**What this task involves:** Lines from the one containing "The height and width of the screenshot is (1449, 2576)." to the end of the data below are to be restated exactly, with both ends included and nothing else.

# # # #

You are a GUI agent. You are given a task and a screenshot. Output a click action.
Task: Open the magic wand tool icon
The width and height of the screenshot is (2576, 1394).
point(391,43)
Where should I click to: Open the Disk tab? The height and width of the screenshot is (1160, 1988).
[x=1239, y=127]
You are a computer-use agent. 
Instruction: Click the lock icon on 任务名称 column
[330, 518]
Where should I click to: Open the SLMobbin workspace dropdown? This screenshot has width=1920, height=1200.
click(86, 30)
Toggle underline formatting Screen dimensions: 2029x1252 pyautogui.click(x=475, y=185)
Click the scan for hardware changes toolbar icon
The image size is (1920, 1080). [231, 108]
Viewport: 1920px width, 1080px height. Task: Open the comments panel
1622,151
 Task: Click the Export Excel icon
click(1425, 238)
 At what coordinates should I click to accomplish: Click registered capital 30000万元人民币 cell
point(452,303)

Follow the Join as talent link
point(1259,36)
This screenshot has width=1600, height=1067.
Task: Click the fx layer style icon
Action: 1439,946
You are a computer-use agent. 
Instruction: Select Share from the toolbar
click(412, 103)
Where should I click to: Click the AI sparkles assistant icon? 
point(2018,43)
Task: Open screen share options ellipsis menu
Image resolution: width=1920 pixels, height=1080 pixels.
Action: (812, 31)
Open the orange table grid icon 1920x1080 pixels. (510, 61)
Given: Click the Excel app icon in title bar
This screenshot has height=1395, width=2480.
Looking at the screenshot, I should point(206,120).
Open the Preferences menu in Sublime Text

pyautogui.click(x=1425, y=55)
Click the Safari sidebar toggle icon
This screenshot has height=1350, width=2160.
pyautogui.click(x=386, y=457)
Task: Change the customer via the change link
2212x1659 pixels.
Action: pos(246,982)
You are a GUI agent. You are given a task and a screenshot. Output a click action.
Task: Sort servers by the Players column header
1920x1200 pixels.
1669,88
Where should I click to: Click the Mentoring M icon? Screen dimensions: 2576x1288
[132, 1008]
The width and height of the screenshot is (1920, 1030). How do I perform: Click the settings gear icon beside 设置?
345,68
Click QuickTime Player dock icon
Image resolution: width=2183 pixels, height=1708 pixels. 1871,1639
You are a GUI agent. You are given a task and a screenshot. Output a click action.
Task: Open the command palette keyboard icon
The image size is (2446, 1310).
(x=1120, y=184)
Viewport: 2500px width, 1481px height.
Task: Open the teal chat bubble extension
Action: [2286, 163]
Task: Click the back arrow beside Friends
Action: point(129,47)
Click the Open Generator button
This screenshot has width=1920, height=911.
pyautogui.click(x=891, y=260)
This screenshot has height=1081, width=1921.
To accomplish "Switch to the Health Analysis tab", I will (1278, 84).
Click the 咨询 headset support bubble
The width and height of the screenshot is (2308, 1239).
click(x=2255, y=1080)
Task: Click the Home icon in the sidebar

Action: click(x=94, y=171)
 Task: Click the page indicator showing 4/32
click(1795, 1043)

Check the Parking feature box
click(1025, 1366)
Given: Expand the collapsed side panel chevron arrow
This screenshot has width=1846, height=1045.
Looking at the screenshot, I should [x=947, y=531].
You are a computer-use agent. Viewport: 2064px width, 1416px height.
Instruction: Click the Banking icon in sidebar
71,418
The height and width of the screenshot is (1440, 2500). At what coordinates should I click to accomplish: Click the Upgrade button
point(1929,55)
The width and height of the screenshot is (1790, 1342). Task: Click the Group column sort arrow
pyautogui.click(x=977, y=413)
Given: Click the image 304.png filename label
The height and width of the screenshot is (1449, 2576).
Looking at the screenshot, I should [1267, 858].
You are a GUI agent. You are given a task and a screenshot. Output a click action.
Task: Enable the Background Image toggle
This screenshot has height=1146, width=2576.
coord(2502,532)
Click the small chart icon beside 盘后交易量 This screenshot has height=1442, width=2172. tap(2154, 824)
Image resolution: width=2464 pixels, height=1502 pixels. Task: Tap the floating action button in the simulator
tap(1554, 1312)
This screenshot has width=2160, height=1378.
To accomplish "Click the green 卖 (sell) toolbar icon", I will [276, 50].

# # # #

**Answer below:**
The height and width of the screenshot is (1449, 2576).
Looking at the screenshot, I should [1267, 858].
You are a GUI agent. You are given a task and a screenshot. Output a click action.
Task: Enable the Background Image toggle
This screenshot has height=1146, width=2576.
coord(2502,532)
Click the small chart icon beside 盘后交易量 This screenshot has height=1442, width=2172. tap(2154, 824)
Image resolution: width=2464 pixels, height=1502 pixels. Task: Tap the floating action button in the simulator
tap(1554, 1312)
This screenshot has width=2160, height=1378.
To accomplish "Click the green 卖 (sell) toolbar icon", I will [276, 50].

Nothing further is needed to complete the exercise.